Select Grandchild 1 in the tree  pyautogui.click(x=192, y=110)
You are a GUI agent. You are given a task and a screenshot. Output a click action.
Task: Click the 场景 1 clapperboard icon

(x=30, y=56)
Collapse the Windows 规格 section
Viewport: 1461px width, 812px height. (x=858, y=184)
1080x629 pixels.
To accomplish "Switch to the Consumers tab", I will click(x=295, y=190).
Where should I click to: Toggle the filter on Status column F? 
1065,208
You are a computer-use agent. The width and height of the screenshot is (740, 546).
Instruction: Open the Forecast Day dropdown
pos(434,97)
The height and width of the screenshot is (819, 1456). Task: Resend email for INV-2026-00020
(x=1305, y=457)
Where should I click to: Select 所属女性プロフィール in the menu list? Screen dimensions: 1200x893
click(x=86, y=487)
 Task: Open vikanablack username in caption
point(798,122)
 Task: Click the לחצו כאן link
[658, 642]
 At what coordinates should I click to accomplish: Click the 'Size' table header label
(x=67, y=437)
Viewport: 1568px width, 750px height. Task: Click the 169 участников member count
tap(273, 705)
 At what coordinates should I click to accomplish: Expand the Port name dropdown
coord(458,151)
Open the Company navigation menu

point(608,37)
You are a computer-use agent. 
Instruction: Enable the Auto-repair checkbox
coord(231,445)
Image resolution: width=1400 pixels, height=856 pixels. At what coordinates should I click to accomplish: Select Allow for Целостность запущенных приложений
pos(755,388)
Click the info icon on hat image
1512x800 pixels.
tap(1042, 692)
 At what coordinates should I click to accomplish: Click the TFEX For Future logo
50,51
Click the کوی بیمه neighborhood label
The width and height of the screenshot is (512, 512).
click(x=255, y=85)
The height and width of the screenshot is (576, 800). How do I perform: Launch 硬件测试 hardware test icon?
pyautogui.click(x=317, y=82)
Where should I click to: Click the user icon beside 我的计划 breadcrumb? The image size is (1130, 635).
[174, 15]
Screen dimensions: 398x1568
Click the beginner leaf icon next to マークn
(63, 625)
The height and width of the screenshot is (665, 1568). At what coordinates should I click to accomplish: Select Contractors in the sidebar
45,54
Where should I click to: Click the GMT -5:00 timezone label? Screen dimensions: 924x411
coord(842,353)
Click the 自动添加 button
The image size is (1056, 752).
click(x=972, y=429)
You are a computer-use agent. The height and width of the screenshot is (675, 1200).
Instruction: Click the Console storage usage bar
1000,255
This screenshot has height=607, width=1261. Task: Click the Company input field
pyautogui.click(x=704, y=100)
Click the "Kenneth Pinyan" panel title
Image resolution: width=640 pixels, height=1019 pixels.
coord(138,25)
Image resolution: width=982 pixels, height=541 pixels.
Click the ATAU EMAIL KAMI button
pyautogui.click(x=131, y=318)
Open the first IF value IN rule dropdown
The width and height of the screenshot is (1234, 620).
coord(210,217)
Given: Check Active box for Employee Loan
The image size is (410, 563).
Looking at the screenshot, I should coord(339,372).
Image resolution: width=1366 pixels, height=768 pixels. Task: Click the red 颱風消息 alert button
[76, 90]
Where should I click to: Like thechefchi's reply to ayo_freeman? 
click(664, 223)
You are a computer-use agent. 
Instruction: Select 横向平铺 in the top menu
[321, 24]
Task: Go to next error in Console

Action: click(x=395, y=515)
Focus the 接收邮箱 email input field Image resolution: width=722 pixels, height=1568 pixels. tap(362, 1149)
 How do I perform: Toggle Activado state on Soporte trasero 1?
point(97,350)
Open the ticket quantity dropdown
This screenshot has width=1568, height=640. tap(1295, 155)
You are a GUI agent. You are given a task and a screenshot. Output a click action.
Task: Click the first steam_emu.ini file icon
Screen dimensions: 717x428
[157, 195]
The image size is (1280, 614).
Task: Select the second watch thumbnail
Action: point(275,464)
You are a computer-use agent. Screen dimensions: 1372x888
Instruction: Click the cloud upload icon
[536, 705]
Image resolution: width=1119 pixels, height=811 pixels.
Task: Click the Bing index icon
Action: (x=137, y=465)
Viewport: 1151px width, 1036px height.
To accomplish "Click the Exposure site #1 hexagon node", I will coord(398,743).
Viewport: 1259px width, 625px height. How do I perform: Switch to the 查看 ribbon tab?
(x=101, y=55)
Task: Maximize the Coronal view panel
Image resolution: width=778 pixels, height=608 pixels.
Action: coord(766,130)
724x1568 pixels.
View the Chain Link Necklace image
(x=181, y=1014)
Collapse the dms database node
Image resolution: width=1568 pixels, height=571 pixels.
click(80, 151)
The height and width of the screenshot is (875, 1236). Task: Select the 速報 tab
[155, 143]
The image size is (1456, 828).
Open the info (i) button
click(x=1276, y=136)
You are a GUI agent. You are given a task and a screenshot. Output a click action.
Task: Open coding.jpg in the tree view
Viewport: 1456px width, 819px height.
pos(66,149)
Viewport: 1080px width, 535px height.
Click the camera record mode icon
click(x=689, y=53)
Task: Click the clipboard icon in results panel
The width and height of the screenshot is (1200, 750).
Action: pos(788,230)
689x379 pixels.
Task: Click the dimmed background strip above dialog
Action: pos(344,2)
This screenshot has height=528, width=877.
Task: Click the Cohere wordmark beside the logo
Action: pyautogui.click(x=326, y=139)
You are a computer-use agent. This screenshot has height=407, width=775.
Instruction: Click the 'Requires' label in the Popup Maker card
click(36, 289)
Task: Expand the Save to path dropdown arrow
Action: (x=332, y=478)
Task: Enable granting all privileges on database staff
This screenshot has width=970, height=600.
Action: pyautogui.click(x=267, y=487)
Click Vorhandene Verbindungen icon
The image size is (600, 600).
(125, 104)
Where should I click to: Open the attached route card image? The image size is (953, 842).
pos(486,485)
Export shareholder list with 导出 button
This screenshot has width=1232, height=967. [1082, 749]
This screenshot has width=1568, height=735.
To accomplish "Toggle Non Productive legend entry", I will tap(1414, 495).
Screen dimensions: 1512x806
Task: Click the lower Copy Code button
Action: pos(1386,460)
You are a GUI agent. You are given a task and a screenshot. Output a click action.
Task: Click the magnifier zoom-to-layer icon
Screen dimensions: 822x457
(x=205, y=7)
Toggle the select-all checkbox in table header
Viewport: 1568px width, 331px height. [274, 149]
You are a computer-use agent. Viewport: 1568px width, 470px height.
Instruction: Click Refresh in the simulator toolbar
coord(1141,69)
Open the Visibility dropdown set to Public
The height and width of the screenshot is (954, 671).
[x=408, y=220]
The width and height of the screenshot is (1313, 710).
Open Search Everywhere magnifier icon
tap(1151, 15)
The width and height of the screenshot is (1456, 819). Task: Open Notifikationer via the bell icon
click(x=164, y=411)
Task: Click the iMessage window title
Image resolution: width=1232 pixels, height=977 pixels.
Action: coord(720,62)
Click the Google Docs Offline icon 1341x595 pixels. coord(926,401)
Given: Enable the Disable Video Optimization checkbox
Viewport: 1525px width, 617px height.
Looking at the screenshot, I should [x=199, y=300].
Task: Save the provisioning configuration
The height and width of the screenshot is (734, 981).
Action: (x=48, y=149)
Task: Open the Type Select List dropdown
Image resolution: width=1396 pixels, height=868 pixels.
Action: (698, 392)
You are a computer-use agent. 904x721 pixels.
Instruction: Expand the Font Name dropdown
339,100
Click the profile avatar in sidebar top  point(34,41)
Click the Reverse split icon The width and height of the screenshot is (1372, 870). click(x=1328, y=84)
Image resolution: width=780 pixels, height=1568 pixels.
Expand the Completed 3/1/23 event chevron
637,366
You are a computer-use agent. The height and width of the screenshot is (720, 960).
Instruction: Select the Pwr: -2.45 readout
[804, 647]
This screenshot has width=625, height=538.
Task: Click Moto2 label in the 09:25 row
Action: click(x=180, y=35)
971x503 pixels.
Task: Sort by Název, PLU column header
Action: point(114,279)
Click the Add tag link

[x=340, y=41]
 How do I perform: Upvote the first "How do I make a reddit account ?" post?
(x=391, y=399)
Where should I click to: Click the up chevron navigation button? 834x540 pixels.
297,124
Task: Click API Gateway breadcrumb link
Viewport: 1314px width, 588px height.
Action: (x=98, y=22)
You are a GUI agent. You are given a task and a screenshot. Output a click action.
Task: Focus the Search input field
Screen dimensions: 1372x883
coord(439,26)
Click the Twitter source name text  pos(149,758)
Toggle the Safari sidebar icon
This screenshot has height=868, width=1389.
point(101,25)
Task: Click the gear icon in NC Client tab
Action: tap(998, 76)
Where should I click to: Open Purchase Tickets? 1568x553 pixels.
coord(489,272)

=====

• [Do this]: Print the rows verbatim, from the line containing "1080x629 pixels." through the line containing "point(608,37)", with both of those lines included.

• [Task solution]:
1080x629 pixels.
To accomplish "Switch to the Consumers tab", I will click(x=295, y=190).
Where should I click to: Toggle the filter on Status column F? 
1065,208
You are a computer-use agent. The width and height of the screenshot is (740, 546).
Instruction: Open the Forecast Day dropdown
pos(434,97)
The height and width of the screenshot is (819, 1456). Task: Resend email for INV-2026-00020
(x=1305, y=457)
Where should I click to: Select 所属女性プロフィール in the menu list? Screen dimensions: 1200x893
click(x=86, y=487)
 Task: Open vikanablack username in caption
point(798,122)
 Task: Click the לחצו כאן link
[658, 642]
 At what coordinates should I click to accomplish: Click the 'Size' table header label
(x=67, y=437)
Viewport: 1568px width, 750px height. Task: Click the 169 участников member count
tap(273, 705)
 At what coordinates should I click to accomplish: Expand the Port name dropdown
coord(458,151)
Open the Company navigation menu

point(608,37)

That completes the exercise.